Напрашивается предположение, что мир живых и мир мертвых в восприятии средневековых людей, будучи, казалось бы, четко разделены, вместе с тем парадоксальным образом представляли собой некое противоречивое единство.
Отдельные индивиды умирают лишь на короткий срок; постранствовав по аду или чистилищу, подойдя к вратам рая, они затем возвращаются к жизни и свидетельствуют об увиденном за ее порогом. К происходящему за гробом существует огромный и неослабевающий интерес. И в самом деле, что может быть важнее, нежели знать, какая участь ожидает человеческую душу после смерти тела? Был распространен обычай, согласно которому друзья уславливались: тот, кто умрет первым, обязывался возвратиться затем к оставшемуся в живых приятелю и поведать ему о том, как его душа «устроилась» в потустороннем мире. Обитатели обоих миров связаны многими взаимными интересами. Поистине, мир человеческий – это единство живых и мертвых.
Если мы обратимся к «Божественной Комедии», то увидим, что обитатели ада и чистилища предстают взору Данте в виде личностей, обуреваемых теми же страстями, что и живые люди. Они не только страдают от мук, на которые обречены, но испытывают всю гамму эмоций, от сожалений до ненависти, от раскаяния до способности прорицать. Менее всего они похожи на бесплотные тени (хотя как раз тени, отбрасываемой живым существом, их «тело», вернее, «тело» их души, не имеет). Но такого рода качествами их наделила творческая фантазия поэта, который глубоко преобразил visiones – видения потустороннего мира, распространенные в предшествующий период, – в художественное творение. В собственно visiones личностные особенности их персонажей выражены намного слабее. Люди, умершие лишь на время и возвращенные к жизни волею Творца, концентрировали свое внимание не столько на индивидах – обитателях мира иного, сколько на муках, ими претерпевамых. Личностные характеристики пленников чистилища и ада не то чтобы вовсе игнорировались этими визионерами, но, как правило, не вызывали специального интереса.

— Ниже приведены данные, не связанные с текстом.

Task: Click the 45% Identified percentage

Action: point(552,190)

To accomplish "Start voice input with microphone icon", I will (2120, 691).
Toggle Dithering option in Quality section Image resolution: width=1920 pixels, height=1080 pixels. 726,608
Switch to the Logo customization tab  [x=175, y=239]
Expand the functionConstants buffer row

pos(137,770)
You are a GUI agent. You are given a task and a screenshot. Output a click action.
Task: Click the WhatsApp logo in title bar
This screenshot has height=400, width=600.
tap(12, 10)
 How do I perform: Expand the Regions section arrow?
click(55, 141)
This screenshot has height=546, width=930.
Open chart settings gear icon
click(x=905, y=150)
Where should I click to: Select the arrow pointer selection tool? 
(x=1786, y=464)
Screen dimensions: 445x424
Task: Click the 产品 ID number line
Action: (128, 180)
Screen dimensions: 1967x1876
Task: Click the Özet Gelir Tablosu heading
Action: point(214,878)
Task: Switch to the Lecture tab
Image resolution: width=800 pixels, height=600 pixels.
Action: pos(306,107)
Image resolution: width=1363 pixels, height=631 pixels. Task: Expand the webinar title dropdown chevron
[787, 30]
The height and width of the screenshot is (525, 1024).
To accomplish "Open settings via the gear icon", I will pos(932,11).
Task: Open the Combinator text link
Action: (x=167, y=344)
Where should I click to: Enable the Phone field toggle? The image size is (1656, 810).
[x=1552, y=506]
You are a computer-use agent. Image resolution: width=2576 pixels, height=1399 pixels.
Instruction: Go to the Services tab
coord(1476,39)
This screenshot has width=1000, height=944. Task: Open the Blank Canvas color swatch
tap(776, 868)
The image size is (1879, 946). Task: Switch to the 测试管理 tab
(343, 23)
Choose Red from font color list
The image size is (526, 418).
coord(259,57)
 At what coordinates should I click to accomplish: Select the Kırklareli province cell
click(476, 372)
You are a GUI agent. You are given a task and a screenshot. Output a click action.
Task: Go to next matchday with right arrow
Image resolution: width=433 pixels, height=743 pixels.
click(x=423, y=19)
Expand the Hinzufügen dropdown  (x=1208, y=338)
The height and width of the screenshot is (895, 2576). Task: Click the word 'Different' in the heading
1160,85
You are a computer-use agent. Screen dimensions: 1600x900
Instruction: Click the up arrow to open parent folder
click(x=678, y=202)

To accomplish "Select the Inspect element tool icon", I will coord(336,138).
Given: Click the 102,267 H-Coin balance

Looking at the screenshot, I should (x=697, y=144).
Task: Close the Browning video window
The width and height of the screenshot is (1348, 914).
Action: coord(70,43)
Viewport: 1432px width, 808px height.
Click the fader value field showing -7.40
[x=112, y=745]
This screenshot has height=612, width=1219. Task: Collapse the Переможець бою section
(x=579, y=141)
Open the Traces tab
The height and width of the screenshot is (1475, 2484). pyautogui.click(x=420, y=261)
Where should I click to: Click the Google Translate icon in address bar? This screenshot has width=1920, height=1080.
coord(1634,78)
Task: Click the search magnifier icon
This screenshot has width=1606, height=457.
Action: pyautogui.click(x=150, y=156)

Следовало бы, в частности, отметить и такой контраст между «Божественной Комедией» и visiones: те, кого Данте повстречал «по ту сторону», обладают личными именами, а нередко и биографиями; упоминаемые же в «видениях» грешники сплошь и рядом безымянны. И причина, по-видимому, заключается не только в отсутствии у визионеров столь глубокого интереса к встреченным ими обитателям преисподней, какой присущ великому флорентинцу, но и в том, что, согласно средневековым верованиям, умерший утрачивал свое имя. В самом деле, когда матери Гвибера Ножанского явился призрак ее покойного мужа и она назвала его по имени (Эверард), он отвечал ей, что после кончины человек лишается собственного имени. Трудно судить, насколько общераспространенным считалось это правило, но даже если мы имеем дело с отдельными случаями, то приходится предположить, что, на взгляд людей той эпохи, со смертью личность утрачивала некоторые свои существенные качества, а имя индивида несомненно принадлежало к их числу.
Тем не менее человеческая личность не прекращает своего существования с кончиной индивида. Соответственно, биография не завершается моментом смерти. Можно сказать больше: подлинная оценка индивида не может быть дана, исходя из его деяний, совершенных при жизни (как это представляли себе в дохристианскую эпоху те же скандинавы: они верили, что после смерти человека навсегда останется одна лишь слава о его делах), ибо есть Высший Судия, который вынесет приговор каждой душе, и в свете Его приговора станет окончательно и навеки ясно, кем был тот или иной индивид: грешником или праведником. Все прочее наносно и несущественно, земные дела – ничто пред лицом вечности, и лишь на ее пороге окончательно откроется, какова подлинная «цена» души.
Арьес, справедливо отметив, что в этой системе религиозных верований итог жизни индивида может быть подведен только на Страшном суде, указывал: человеческая биография остается незавершенной вплоть до этого момента. Но когда же он наступит? Второе пришествие Христа, сопровождающие его воскресение из мертвых и суд над родом человеческим отнесены, согласно учению церкви, к «концу времен», предстоящему в никому не ведомом будущем, поскольку только Господу известны «сроки». Между моментом кончины индивида и вынесением приговора в конце света существует временной разрыв неопределенной длительности. Биография индивида разорвана надвое: земное существование и его оценка разделены своего рода сном, в каковом умершие пребудут до нового прихода Господа.